## Source passage
* * * * * * * * *
By Nadja Brandt and Mike Gavin
Feb. 24 (Bloomberg) -- The following is a list of companies whose shares may have unusual price changes in Germany. Stock symbols are in parentheses, and share prices are from the previous close.
DAX Index futures expiring in March declined 1.2 percent to 3,897.5 as of 8:31 a.m. in Frankfurt. The DAX fell 2 percent to 3,936.45 yesterday.
Bayerische Motoren Werke AG (BMW GY): The world’s largest maker of luxury cars was lowered to “underweight” from “overweight” at Morgan Stanley, which said sales may fall by one-third by 2010. The stock slid 5.4 percent to 20.15 euros.
Demag Cranes AG (D9C GY): The world’s biggest maker of mobile harbor cranes named Aloysius Rauen as chairman of the management board, replacing Harald Joos. Joos is leaving “by mutual consent with the supervisory board because of differing views,” effective March 31, Demag said yesterday. The shares added 0.4 percent to 17.40 euros.
Draegerwerk AG (DRW3 GY): The maker of the Infinity ACS patient-monitoring system proposed a dividend of 35 cents per preferred share after full-year net income declined 23 percent to 46.6 million euros ($59.4 million). The shares retreated 0.5 percent to 19.92 euros.
ProSiebenSat.1 Media AG (PSM GY): Germany’s biggest private broadcaster was given a “short-term buy” rating at UBS AG, which cited its “scope for outperformance” around its full-year earnings scheduled for next month. The brokerage maintained its 12-month “neutral” recommendation. The shares fell 3 percent to 1.31 euros.
Q-Cells SE (QCE GY): Germany’s largest solar company cut its sales outlook for this year as prices for its products tumble. Profit and sales in 2008 beat a forecast from December. The shares declined 7.2 percent to 13.44 euros.
Solon SE (SOO1 GY): The solar company said full-year earnings before interest and taxes rose to 60 million euros from 35.2 million euros. The shares sank 7.8 percent to 8.70 euros.
* * * * * * * * *
## Data provided
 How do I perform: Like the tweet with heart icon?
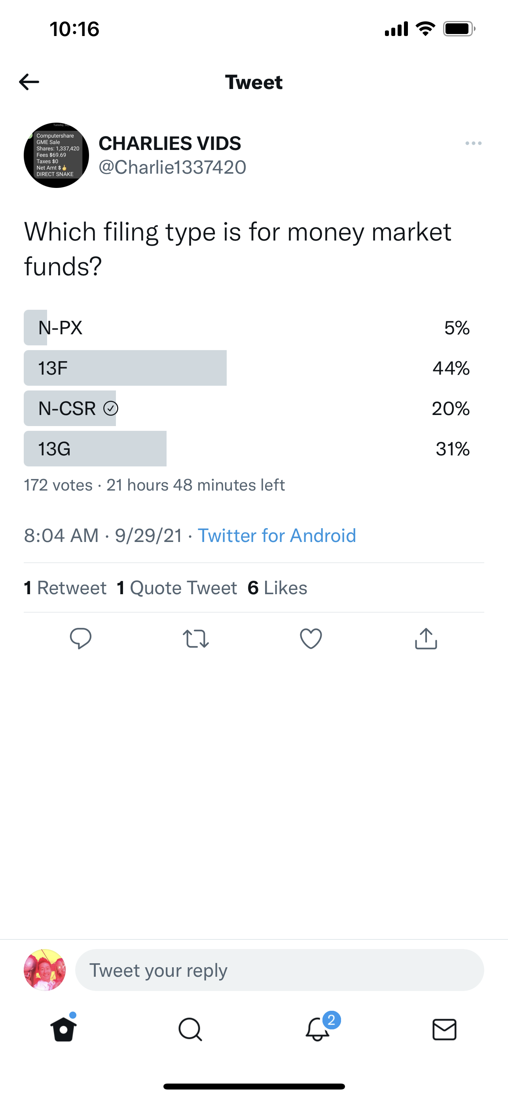coord(311,639)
* * * * * * * * *
## Your goal
Which companies in the German stocks report above had shares that lost value at the previous close?

## Written solution
Bayerische Motoren Werke AG, Draegerwerk AG, ProSiebenSat.1 Media AG, Q-Cells SE, Solon SE